- _Data excerpts_
━━━━━━
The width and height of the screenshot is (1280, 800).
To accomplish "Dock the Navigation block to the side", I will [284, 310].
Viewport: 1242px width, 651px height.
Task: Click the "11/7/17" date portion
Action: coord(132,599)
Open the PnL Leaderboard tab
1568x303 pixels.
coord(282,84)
━━━━━━
- _Your task_
Collect each line of the material that contains the string "height", treating uppercase and lowercase letters as distinct.

- _Task answer_
The width and height of the screenshot is (1280, 800).
Viewport: 1242px width, 651px height.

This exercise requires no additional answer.